The second sample was pressure filtered through a syringe filter with 23 mL put in a 35 mL glass shipping bottle along with 2 mL of 400 gel-1 sodium gluconate. These samples were sent for mercury analyses. The remaining slurries were filtered on a Bücher funnel and the solids were washed with deionized water, dried, weighed and analysed for mercury; and f) In the second trial, two of the precipitation bottles were nitric acid rinsed after the precipitation slurry had been rinsed out of the bottle for filtration.

The acid rinse was sent for mercury analysis. The purpose of this acid rinse was to check for mercury absorbed into the plastic bottle.

The results of the two sets of precipitation trials are listed in Tables 1 and 2. In Table 1, the addition of both NaHS and the organosulfide substantially prevented mercury from being incorporated in the precipitated hydrate and also showed a reduction in the amount of mercury in the original seed. The tests also indicated that the lowest levels of addition of 50 ppm for NaHS and 26 ppm for the organosulfide were more than enough to effect the change and therefore formed the basis for the second experiment.

In Trial 2, only NaHS was used as the added sulfide chemical. This set of experimental results indicated that at 2 ppm sulfide, addition, mercury was still being incorporated into the precipitated hydrate but at 5 ppm the mercury was no longer present in the new hydrate and there was a reduction of mercury in the seed hydrate. In this experiment, the precipitation bottles from the 0 ppm addition and the 50 ppm addition trials were nitric acid leached with 50 mL of 10% nitric acid after the precipitation slurry contents had been rinsed out. The analyses of the mercury in the acid rinses indicated that detectable amounts, but less than 1 % of the total mercury, were present in the rinse from the 0 ppm addition and essentially none was detected from the 50 ppm test bottle walls.

It was observed from these trials that addition of about 5 ppm or more of sulfide to liquor prior to laboratory precipitation ensured that no mercury was precipitated on the hydrate.

Plant trials conducted in a refining plant indicated that mercury remains in solution with minimal incorporation into precipitated hydrate as long as there is residual sulfide in liquor at the end of precipitation (see Table 2A). Prior to sulfide addition trials, the typical concentration of mercury on aluminium hydroxide from the refinery was 180-250 ppb, which at that time accounted for approximately 60- 70 % of the Bayer plant air emissions of mercury at that plant. Following the addition of sulfide to plant liquors the mercury content of hydrate reduced, typically to about 10 ppb.
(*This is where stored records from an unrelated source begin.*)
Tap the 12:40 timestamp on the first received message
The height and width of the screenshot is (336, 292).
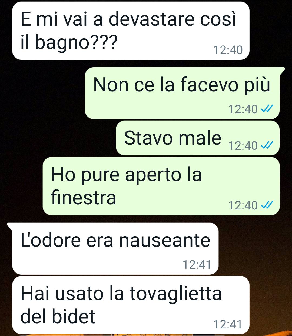pyautogui.click(x=228, y=50)
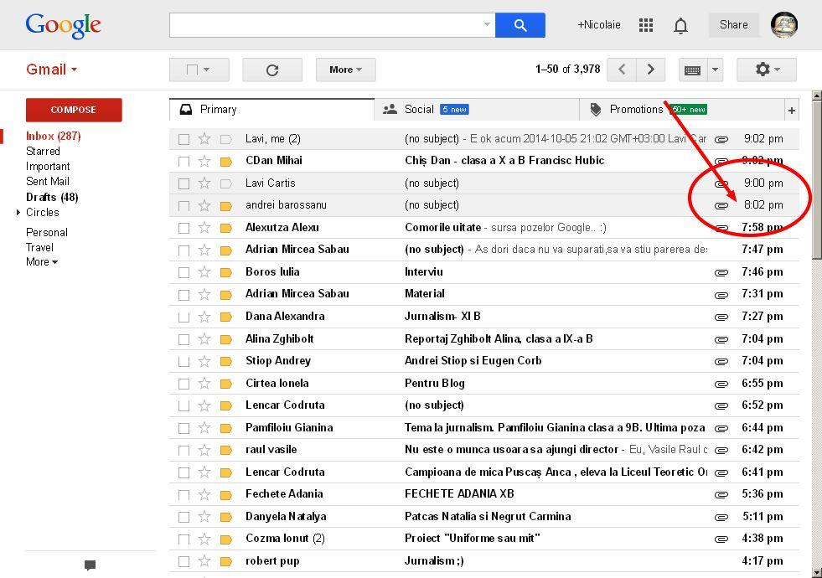Open the notifications bell
822x578 pixels.
[x=680, y=26]
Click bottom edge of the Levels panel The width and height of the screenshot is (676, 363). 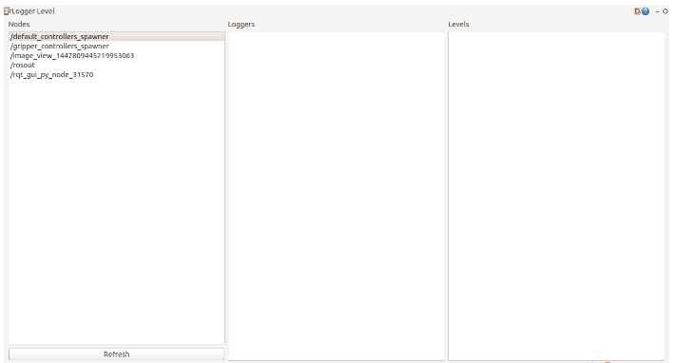pyautogui.click(x=556, y=360)
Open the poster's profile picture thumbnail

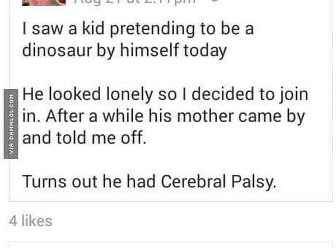point(44,2)
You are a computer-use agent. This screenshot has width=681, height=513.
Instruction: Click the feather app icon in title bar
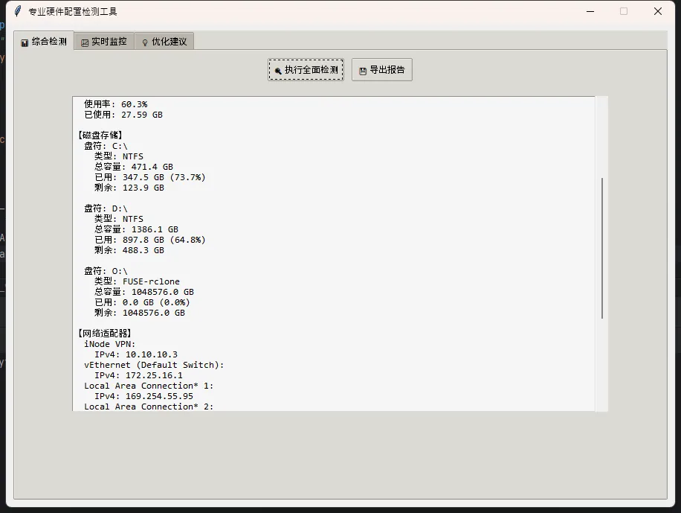(17, 11)
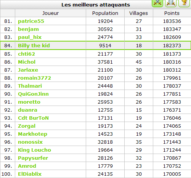This screenshot has width=191, height=178.
Task: Open Michol's profile link
Action: (x=27, y=62)
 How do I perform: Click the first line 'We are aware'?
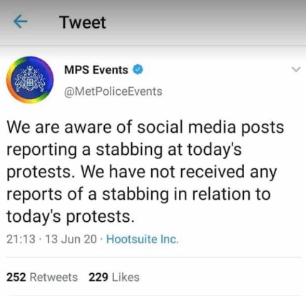[x=146, y=127]
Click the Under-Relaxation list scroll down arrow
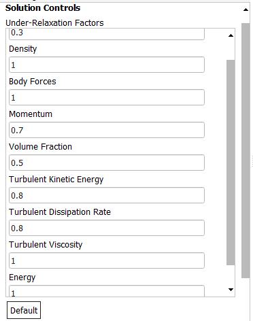253x321 pixels. coord(231,290)
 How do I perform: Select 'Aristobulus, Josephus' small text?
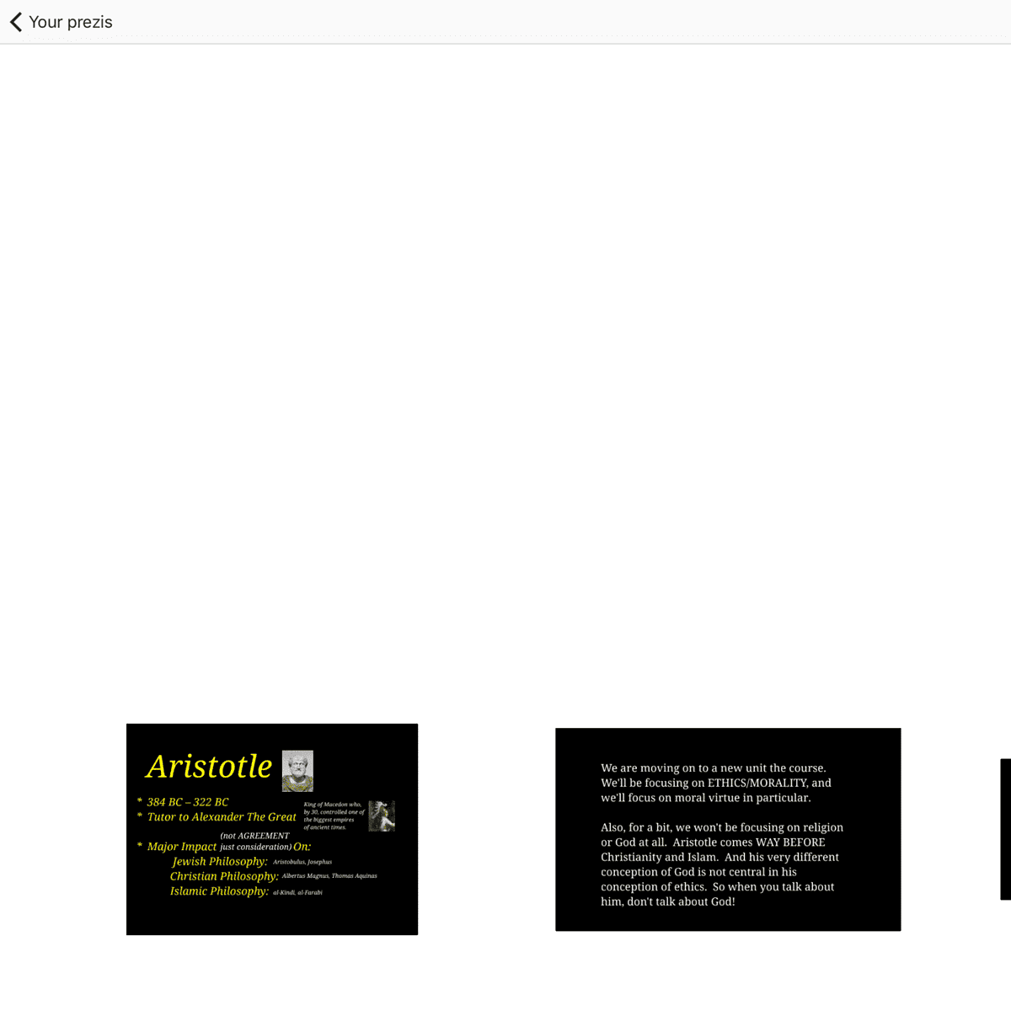[x=302, y=862]
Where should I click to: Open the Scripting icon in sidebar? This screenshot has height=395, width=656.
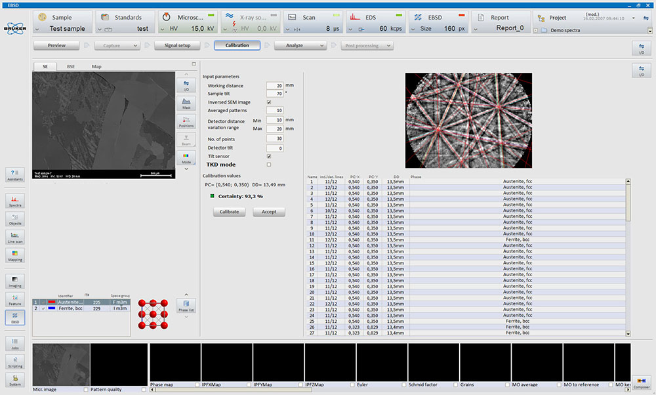click(14, 362)
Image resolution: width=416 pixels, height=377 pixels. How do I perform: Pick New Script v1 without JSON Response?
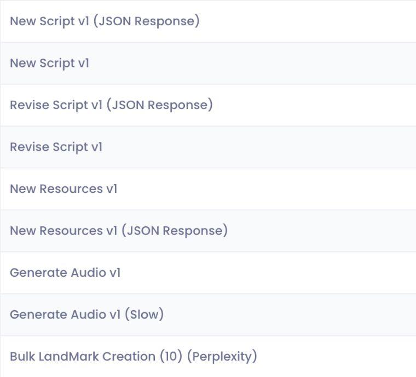point(49,63)
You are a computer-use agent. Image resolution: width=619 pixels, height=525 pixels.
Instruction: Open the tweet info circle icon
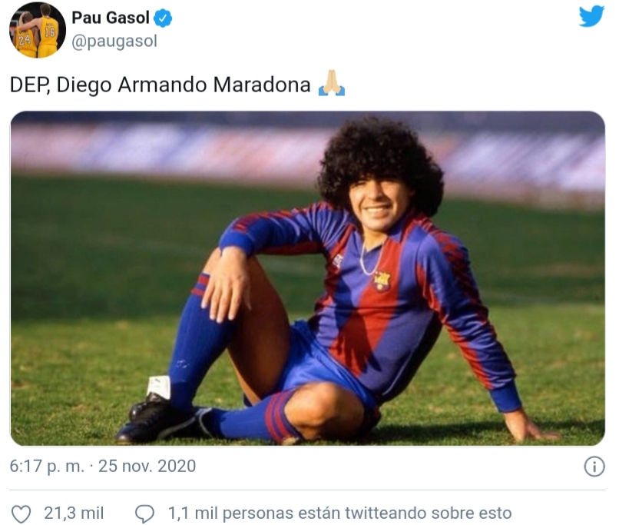coord(594,467)
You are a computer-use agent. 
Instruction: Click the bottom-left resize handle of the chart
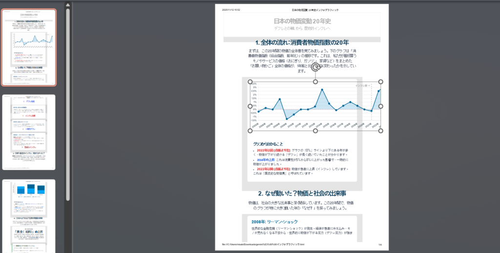[x=250, y=131]
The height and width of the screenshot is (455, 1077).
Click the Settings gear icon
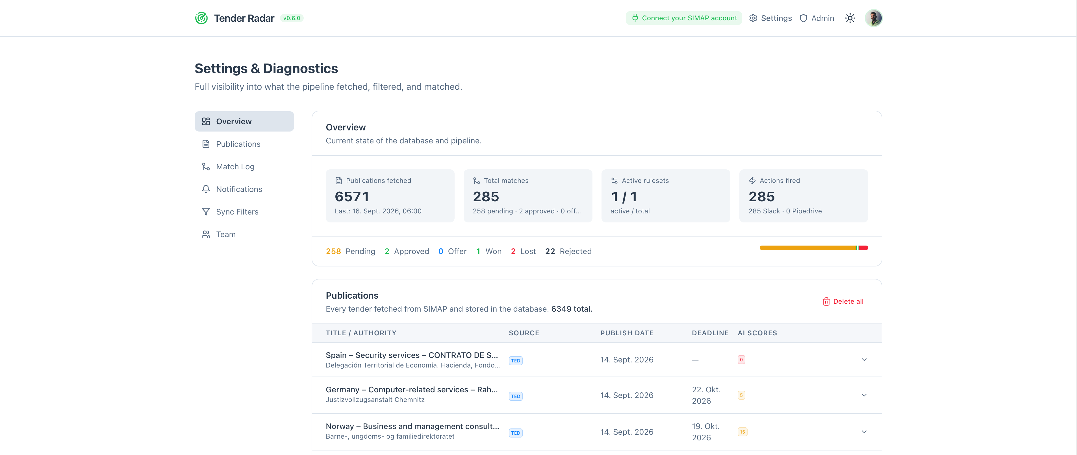753,18
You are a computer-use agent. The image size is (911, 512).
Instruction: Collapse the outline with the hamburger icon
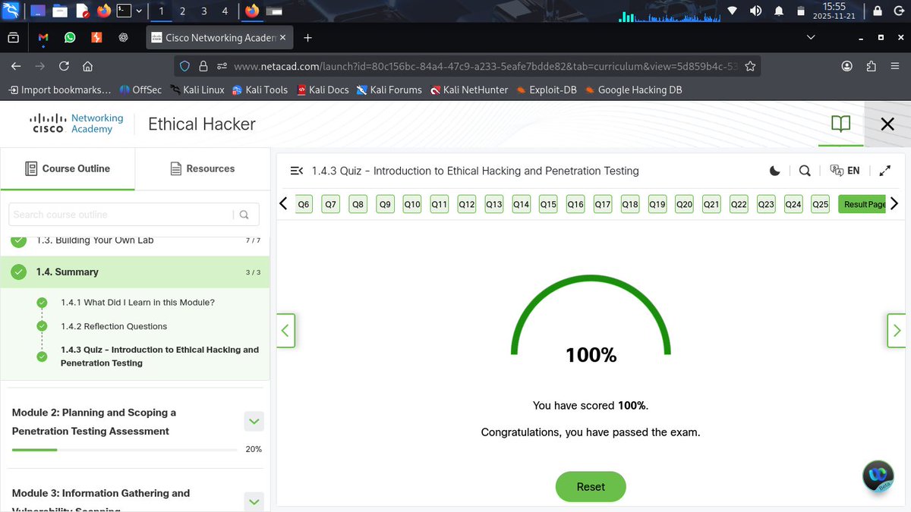coord(296,171)
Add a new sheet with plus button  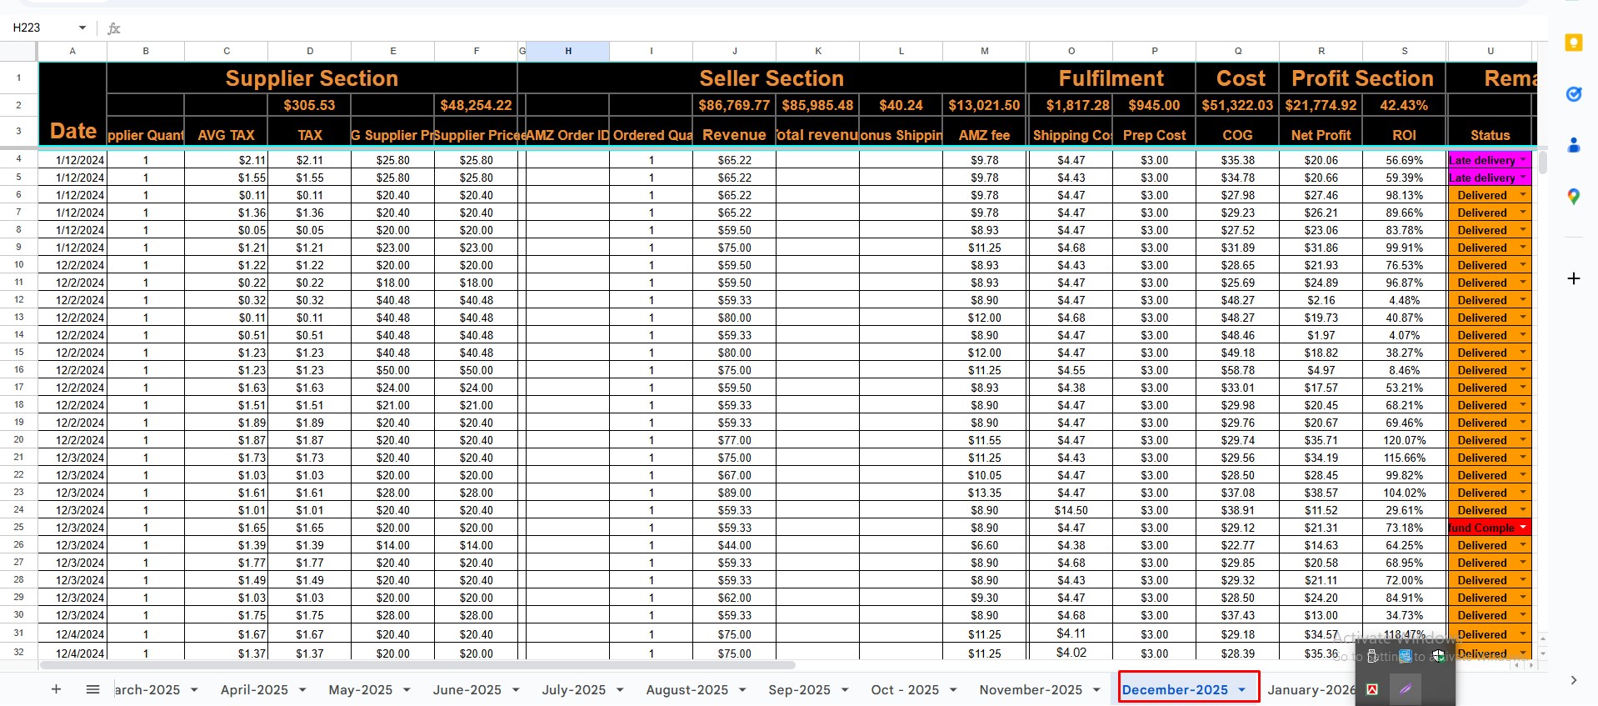point(56,689)
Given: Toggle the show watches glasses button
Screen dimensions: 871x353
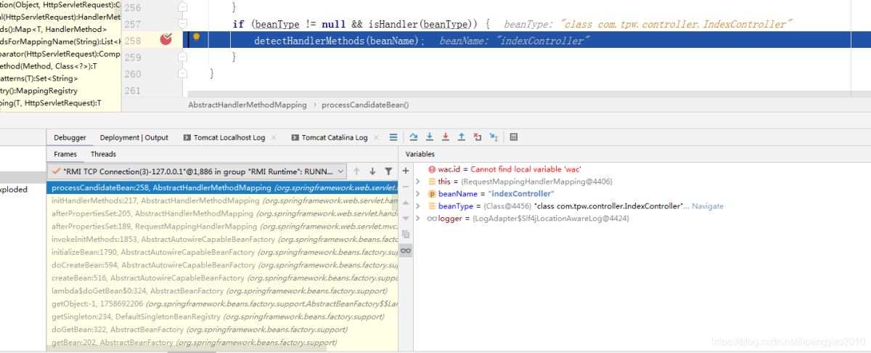Looking at the screenshot, I should point(406,251).
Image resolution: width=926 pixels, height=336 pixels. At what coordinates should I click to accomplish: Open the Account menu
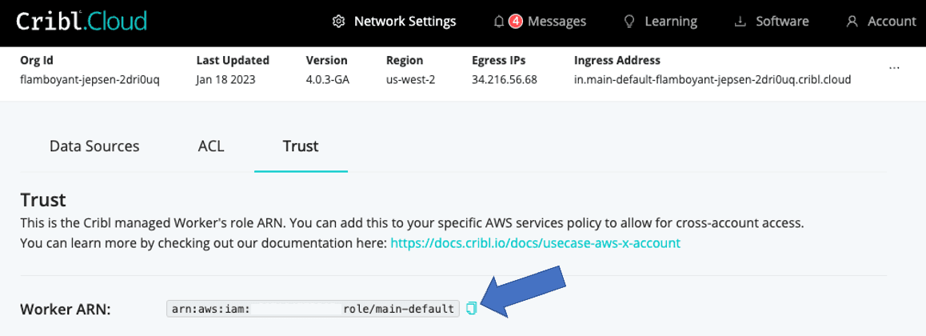click(x=892, y=22)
Example 2 Laboratory trial 3 investigated the impact of sulfide and oxidant additions to digested bauxite slurries to demonstrate how mercury could be reduced in Bayer liquor and increased in bauxite residue after digestion.

Trial 3 utilised low temperature bomb digests to create fresh slurries of liquor and residue under lab conditions. Addition of sulfide to digestion slurries was expected to increase mercury in solution and decrease the mercury on the residue. Adding hydrogen peroxide was expected to have the effect of oxidizing sulfide in solution to sulfate and releasing the mercury from mercury sulfide complex to precipitate or adsorb on the residue.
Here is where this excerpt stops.